NATIONAL FOOD DAYS- A GOOD IDEA?

by:

drkoplin

June 6 was National Donut/Doughnut Day. Don’t get me started about abbreviations- I just found out my initials stand for “Let Me Know”; so much for my imagined popularity in the world of acronyms.

But I digress. What is with our obsession with naming every day of the year after something, especially food? Unhealthy food at that. It so happens we recently celebrated National Hamburger Day on May 28, and my nephew DJ has the privilege of sharing that with his birthday for the rest of his life. Me? My birthday coincides each year with National Cheeseburger Day (Sept. 18), a coincidence (or is it?) that actually fills me with great pride.

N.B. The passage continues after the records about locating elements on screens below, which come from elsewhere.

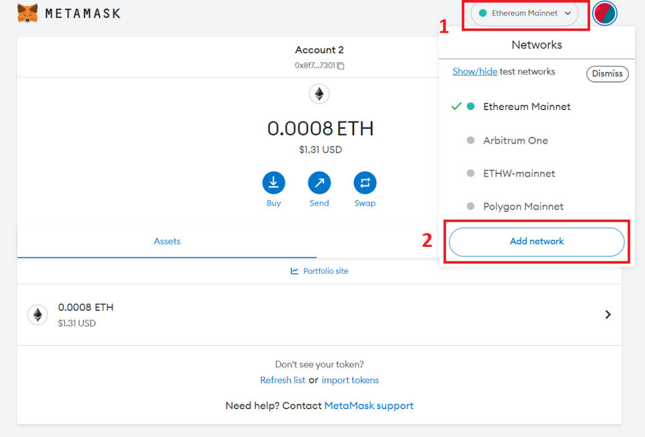Open the account avatar menu

click(x=605, y=13)
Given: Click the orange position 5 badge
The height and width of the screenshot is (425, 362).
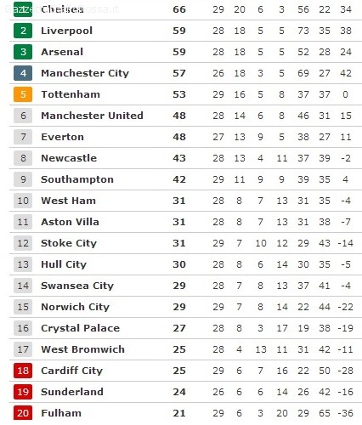Looking at the screenshot, I should pyautogui.click(x=23, y=94).
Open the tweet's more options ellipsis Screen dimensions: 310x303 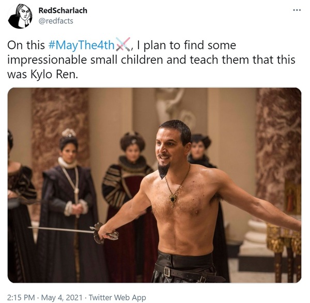click(x=297, y=10)
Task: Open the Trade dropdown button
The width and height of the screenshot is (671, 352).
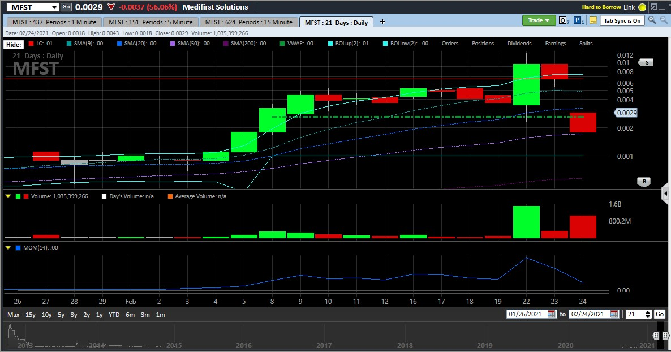Action: click(539, 20)
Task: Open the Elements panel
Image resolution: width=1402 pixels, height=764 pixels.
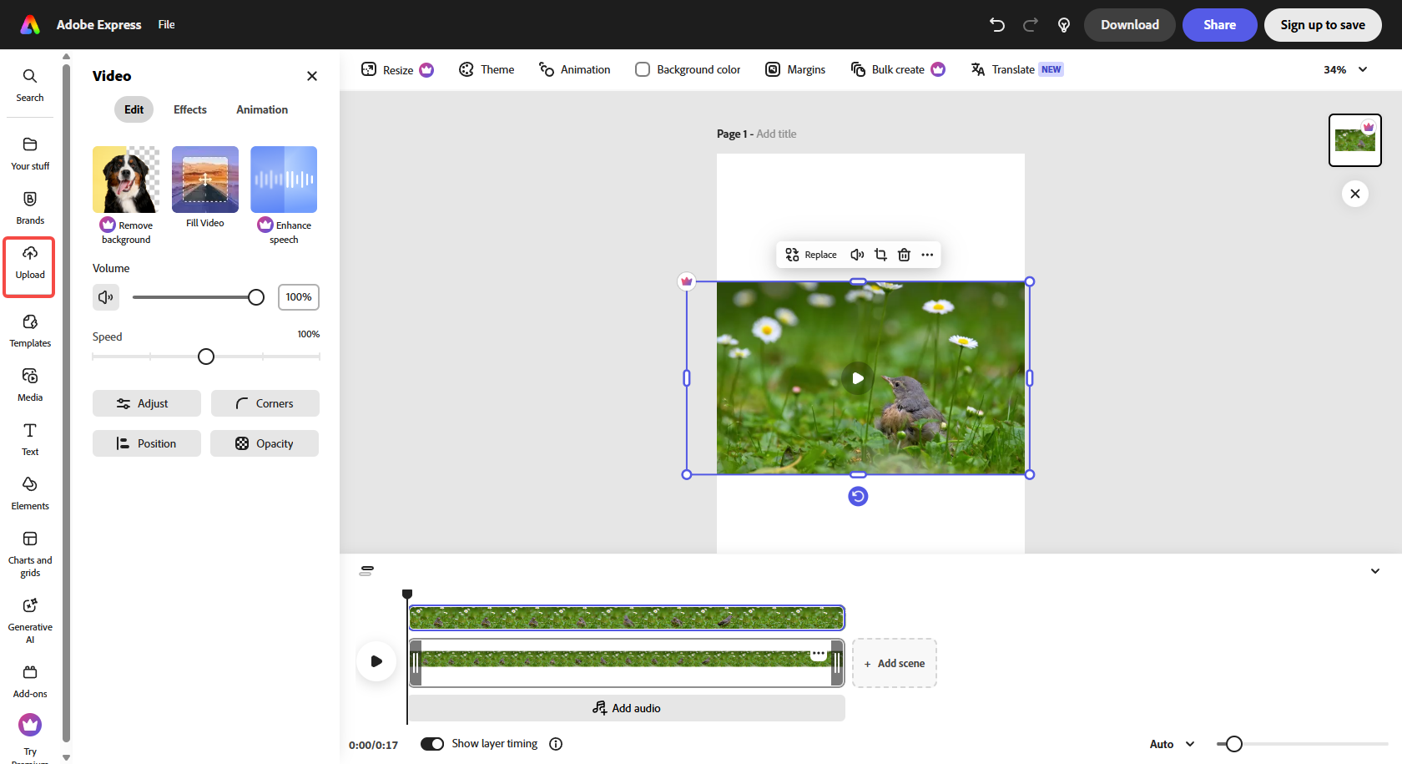Action: coord(29,493)
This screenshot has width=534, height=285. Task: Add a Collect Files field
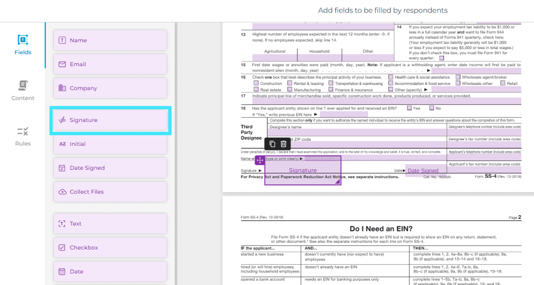point(110,192)
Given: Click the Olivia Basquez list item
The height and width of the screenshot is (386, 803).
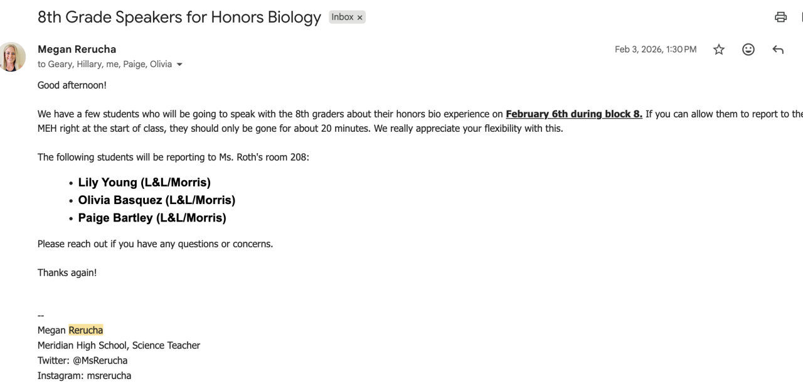Looking at the screenshot, I should point(156,200).
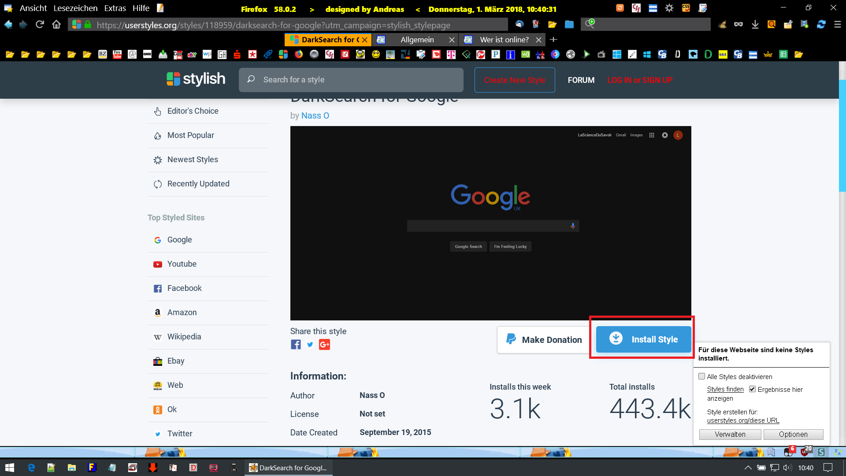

Shame on me for being so excited about sharing with a national food day. The latest statistics released by the national journal JAMA Pediatrics on April 7, 2014 asserts that U.S. childhood obesity rates have increased over the past 14 years despite all efforts. Currently, adult obesity rates have doubled since 1980, from 15 to 30 percent, while childhood obesity rates have more than tripled. Fully half of Americans will be obese by 2030.

What’s up with this? Certainly too complex a topic to address here, other than my plea to stop naming days after doughnuts. As for the national illiteracy rate? Is it too complicated to spell that word the way it was originally spelled by Washington Irving in his 1809 History of New York? When did this change? Thank you, Massachusetts-based Dunkin’ Donuts. That’s right- a fast food chain bastardized the elegant spelling and changed it into a fast food word.

Don’t get me started on the word “burger”, okay?